PROMPT A. Rewrite the paragraph below that begins "Exosomes are emerging as effective therapeutic tools" from the text on tracking exosomes in the brain as a short list that keeps its main facts.
PROMPT B. In the text on tracking exosomes in the brain, what size of gold nanoparticles enabled improved exosome labeling?

*** DOCUMENT SEGMENT ***

Imaging and tracking of exosomes within the brain using gold nanoparticles

Exosomes are emerging as effective therapeutic tools for various pathologies. These extracellular vesicles can bypass biological barriers, including the blood-brain barrier, and can serve as powerful drug and gene therapy transporters. However, the progress of therapy development is impeded by several challenges, including insufficient data on exosome trafficking and biodistribution and the difficulty to image deep brain structures in-vivo. Herein, we established a method for noninvasive in-vivo neuroimaging and tracking of exosomes, based on glucose-coated gold nanoparticle (GNP) labeling and computed tomography (CT) imaging. Labeling of exosomes with the GNPs was achieved directly via an active, energy-dependent mechanism that is mediated by the glucose transporter GLUT-1 and involves endocytic proteins. Next, we determined optimal parameters of size and administration route; we demonstrated that 5 nm GNPs enabled improved exosome labeling and that intranasal, compared to intravenous, administration led to superior brain accumulation and thus enhanced in-vivo neuroimaging. Furthermore, we used this technique to track the migration and homing patterns of intranasally administrated Mesenchymal stem cell-derived exosomes (MSC-exo) in various brain pathologies including stroke, autism, Parkinson`s disease and Alzheimer`s disease. Our data demonstrate that MSC-exo have remarkable migration and homing abilities toward specific areas of neuropathology (figure), specifically to neurons, and that inflammation plays a role in these homing mechanisms. Thus, this exosome labeling technique can serve as a powerful diagnostic tool for various brain disorders and could potentially enhance exosome-based treatments for neuronal recovery.

*** DATA SUPPLIED ***

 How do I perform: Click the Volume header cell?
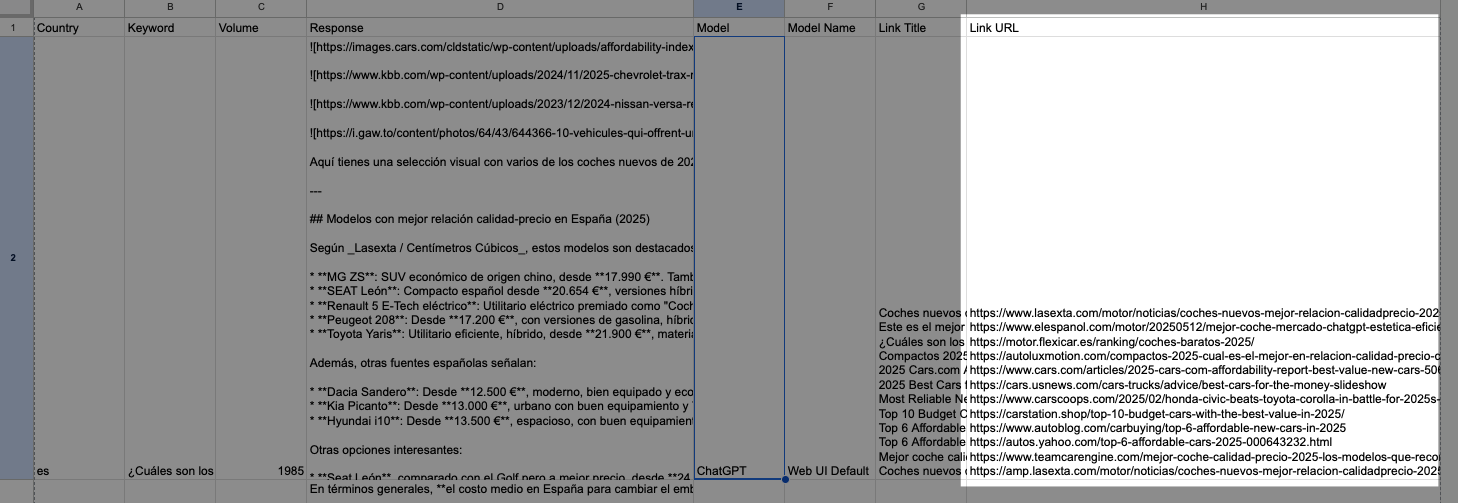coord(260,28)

***
*** DATA SUPPLIED ***

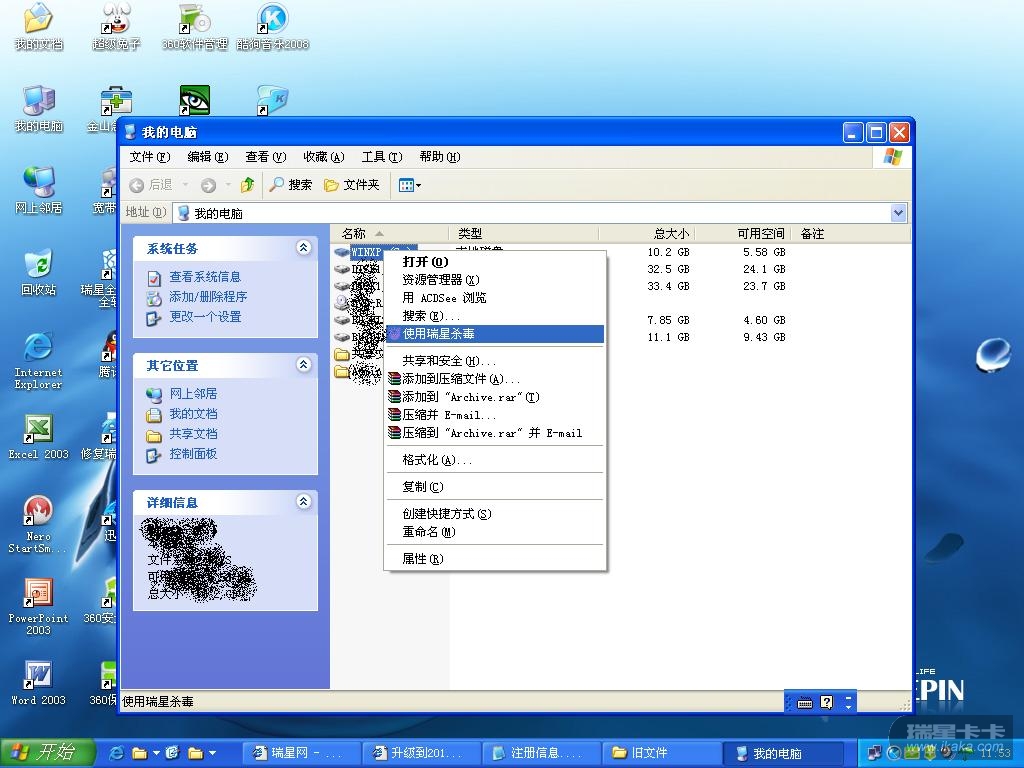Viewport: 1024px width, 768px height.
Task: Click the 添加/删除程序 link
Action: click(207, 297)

***

WRITTEN ANSWER A.
- Exosomes are extracellular vesicles that can cross biological barriers, including the blood-brain barrier, and can carry drugs and gene therapies.
- Therapy development is held back by too little data on where exosomes travel and by how hard it is to image deep brain structures in living subjects.
- The authors built a noninvasive method to image and track exosomes in the living brain. It labels them with glucose-coated gold nanoparticles (GNPs) and images them with computed tomography (CT).
- The GNPs label exosomes directly through an active, energy-dependent process. This process is mediated by the glucose transporter GLUT-1 and involves endocytic proteins.
- 5 nm GNPs gave better labeling. Intranasal delivery gave more brain accumulation and better imaging than intravenous delivery.
- The method was used to track intranasally given exosomes from mesenchymal stem cells (MSC-exo) in stroke, autism, Parkinson's disease and Alzheimer's disease.
- MSC-exo migrated and homed strongly to areas of neuropathology, specifically to neurons, and inflammation plays a role in this homing.
- The technique could serve as a diagnostic tool for brain disorders and could help exosome-based treatments for neuronal recovery.

WRITTEN ANSWER B. 5 nm